- [TASK REQUIREMENTS] An exact copy of all the data is required.

▬▬▬▬▬▬▬▬▬▬

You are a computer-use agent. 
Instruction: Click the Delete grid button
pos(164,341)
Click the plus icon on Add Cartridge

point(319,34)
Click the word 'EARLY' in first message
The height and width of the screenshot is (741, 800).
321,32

▬▬▬▬▬▬▬▬▬▬

- [THE COMPLETED TASK]
You are a computer-use agent. 
Instruction: Click the Delete grid button
pos(164,341)
Click the plus icon on Add Cartridge

point(319,34)
Click the word 'EARLY' in first message
The height and width of the screenshot is (741, 800).
321,32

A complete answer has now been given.